### YOUR INSTRUCTIONS
What should you transcribe? Every line from the top of the records below through the line with "Image resolution: width=486", exactly, and no pictures.

(ENTRIES SUPPLIED)

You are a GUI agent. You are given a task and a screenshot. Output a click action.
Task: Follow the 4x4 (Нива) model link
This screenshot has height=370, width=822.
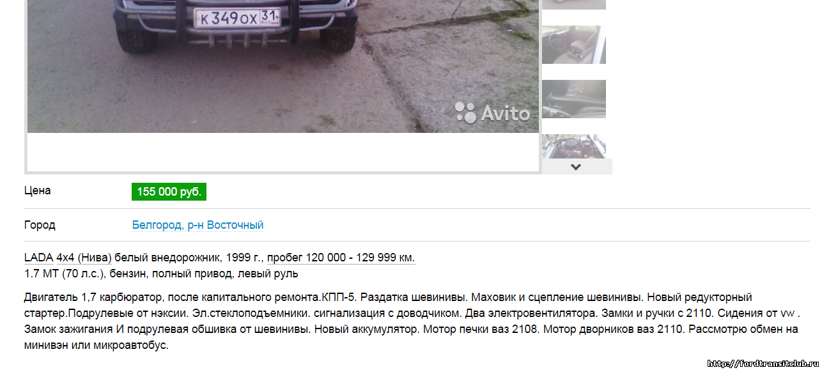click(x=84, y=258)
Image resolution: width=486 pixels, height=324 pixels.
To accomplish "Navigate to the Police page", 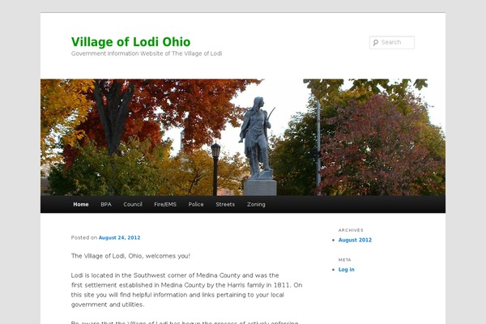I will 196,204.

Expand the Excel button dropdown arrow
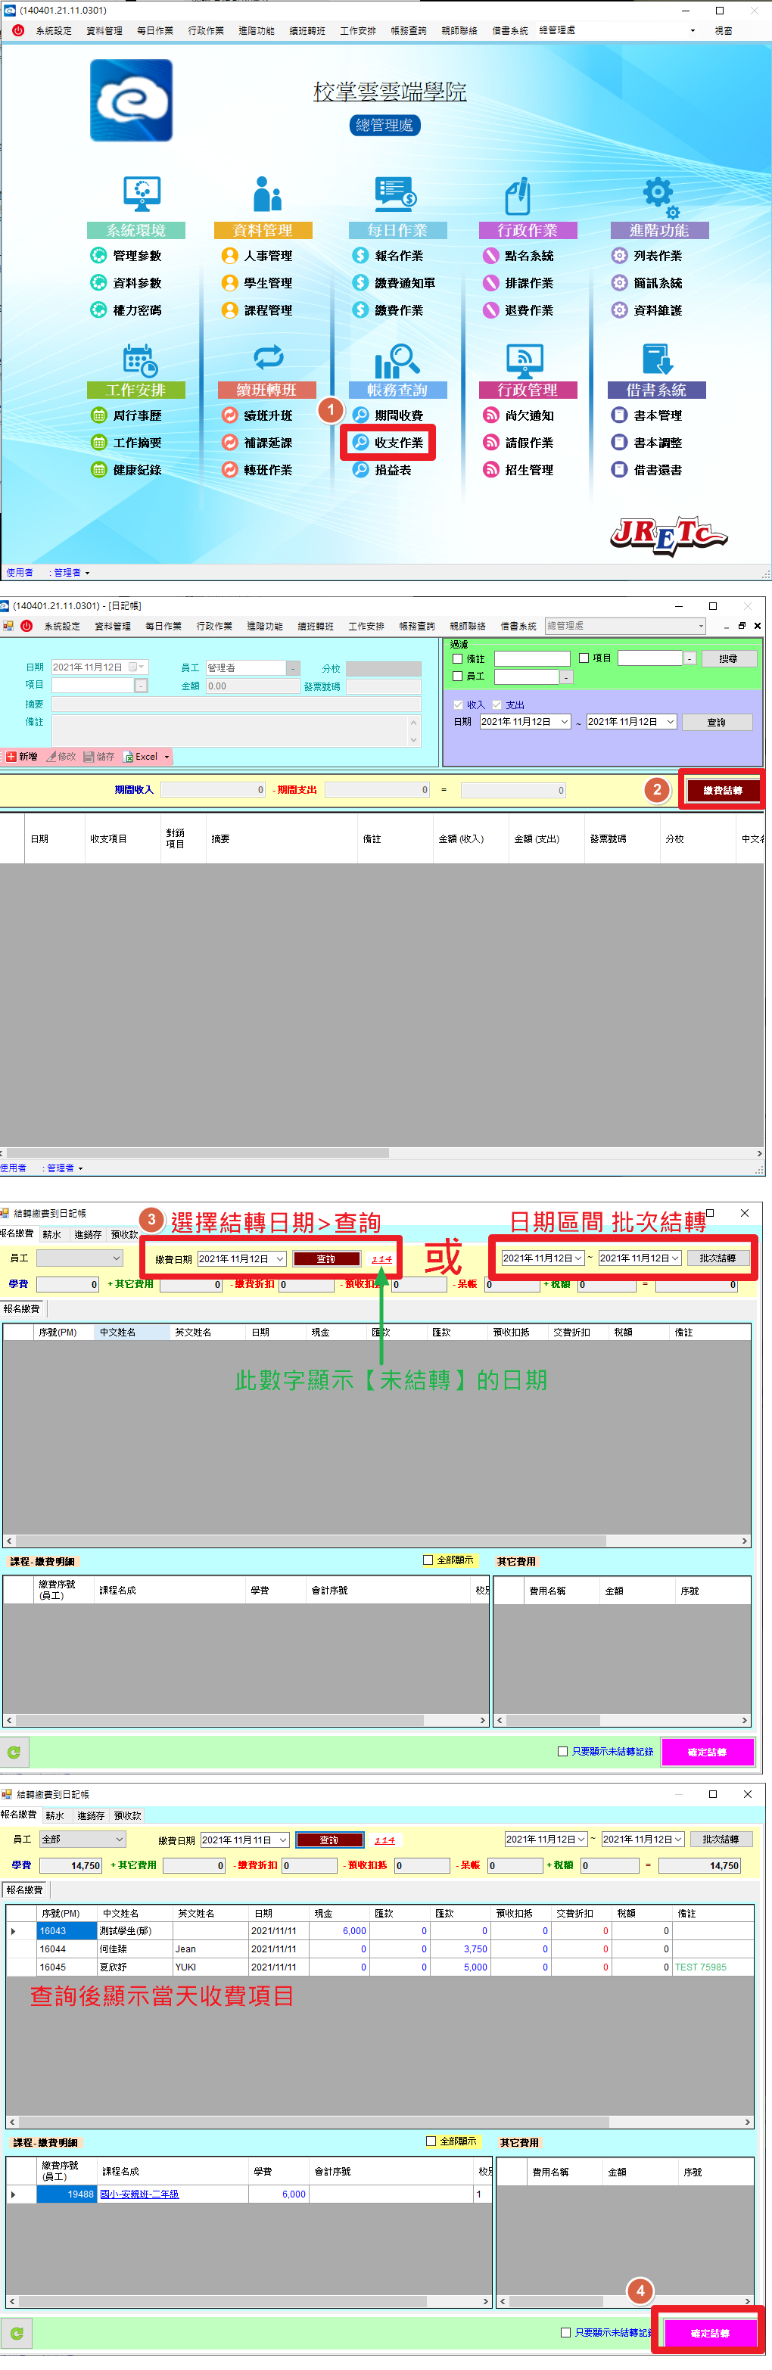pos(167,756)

(End ENTRIES SUPPLIED)

### ANSWER SECTION
You are a GUI agent. You are given a task and a screenshot. Output a click action.
Task: Follow the 4x4 (Нива) model link
This screenshot has height=370, width=822.
click(x=84, y=258)
Image resolution: width=486 pixels, height=324 pixels.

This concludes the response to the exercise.